One of the patrol men got on the bus holding one passport and called out a name. It wasn’t my passport, and it was not my name. I heard a faint voice of a man with a middle eastern accent replied somewhere behind me, and the patrol guy approached him. I resisted to take a look to avoid any eye contact with anyone, although I was all ears to the forthcoming conversation.
“Where are you going in Switzerland?”, the patrol guy asked.
“To Zurich.” the man said.
“How long are you staying?” , the patrol guy asked.
“Just two days. I will be leaving on Monday.” the man said.
The patrol guy told the man that he cannot get through Switzerland with his type of visa, and the man reasoned out that he will only be visiting someone for two days. The patrol guy asked him to wait and approached the other patrol guy waiting by the door. He returned to the man, handed him back his passport, and told him he’s cleared. I waited for the patrol guy to call out my name and approach me next. Nothing. Instead, the driver started distributing the IDs and passports. I whispered to him I had a little problem when he came, that I missed my stop in Strasbourg, and asked him where his next stop would be. “In Basel,” he said. My mind let out a sigh of relief after I heard those two words. He gave me my passport. No extra fee was charged, and no eject button was pressed to kick me out of the bus.
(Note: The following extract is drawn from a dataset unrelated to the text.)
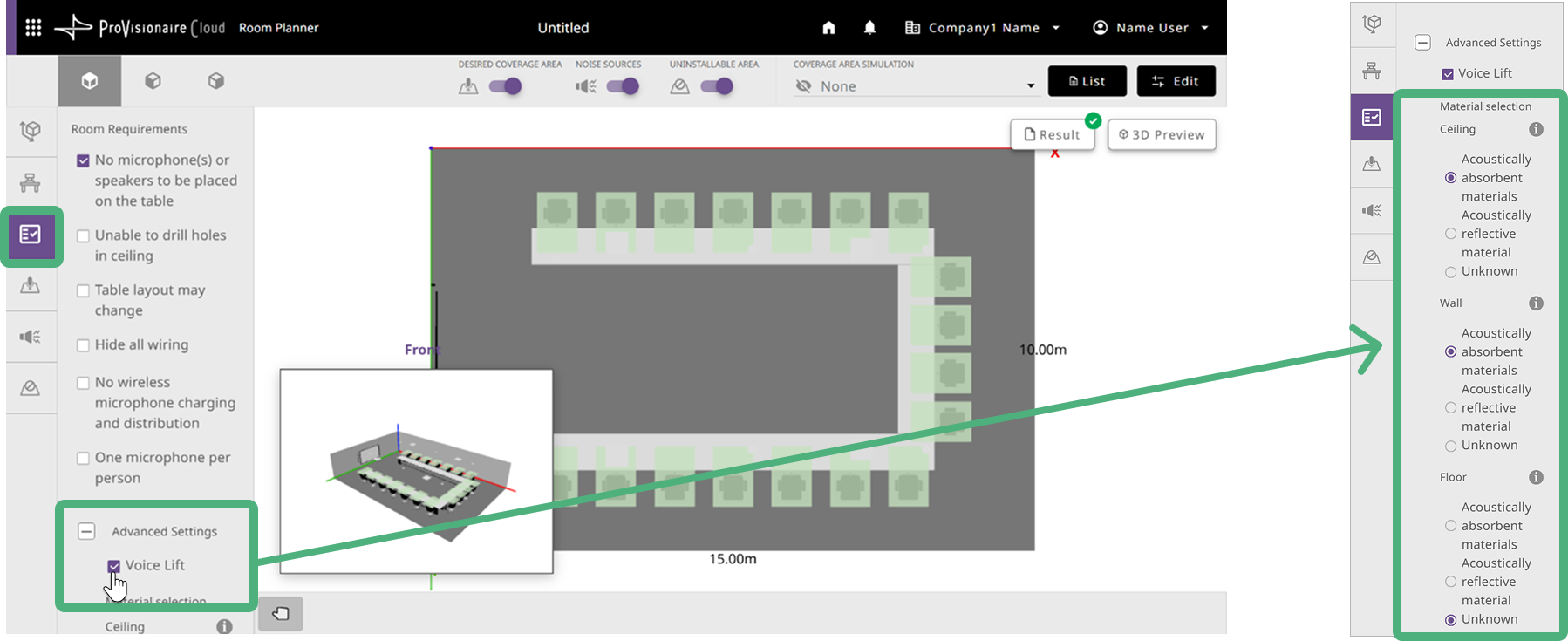Click the List button

(x=1087, y=81)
We arrived at the Basel train station after five minutes. Four of us got off, including the French couple. I hurried to the station and checked the schedules. It was past seven in the morning, and the fast train to Freiburg is leaving in less than an hour. I tinkered with the ticket machine trying to look for the arrival point of the regional (slow) train from which I could use my semester ticket. This way, I could spare some money, although I can’t remember which station exactly. No, it’s not another imaginary stop. A classmate told me about it once, but she’s now in Canada. I thought of calling her, and attempted three times to connect my German phone via international roaming to a Swiss network, but to no avail. I sent an SMS to a couple of classmates who most likely knew of this stop with my other mobile phone on international roaming from the Philippines, but a reply was unlikely this early in the morning. I called my Canadian classmate through her German number, but only a voicemail answered. I finally connected my German phone, called and roused a classmate from his sleep, and told him of my adventure. He said the station is called ‘Auggen’, and I need to buy the ticket from the ticketing office; I cannot do it from the machines.
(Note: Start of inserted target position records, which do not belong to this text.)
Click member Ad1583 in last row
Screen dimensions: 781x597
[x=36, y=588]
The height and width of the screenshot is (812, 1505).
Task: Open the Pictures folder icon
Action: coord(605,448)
I got my ticket, and rushed to the train platform. I asked in German a guy if I am waiting on the right platform. I didn’t quite understand his reply because of his accent, perhaps Badisch, a dialect spoken in southern Germany. I asked again and figured out he needs to change trains to Auggen, and just asked me to go with him, perhaps thinking to just simplify our conversation turning to a complicated one. Our train arrived about ten minutes later. I followed him to one train after the next. A couple of girls in their teens spoke to each other as they passed by the isle. It was in German, although I didn’t quite understand what it meant. I didn’t have to. It didn’t really matter. It was comforting enough to hear the language in all its verbal bluntness. It was an assurance I am on the right track this time, on my way to home station.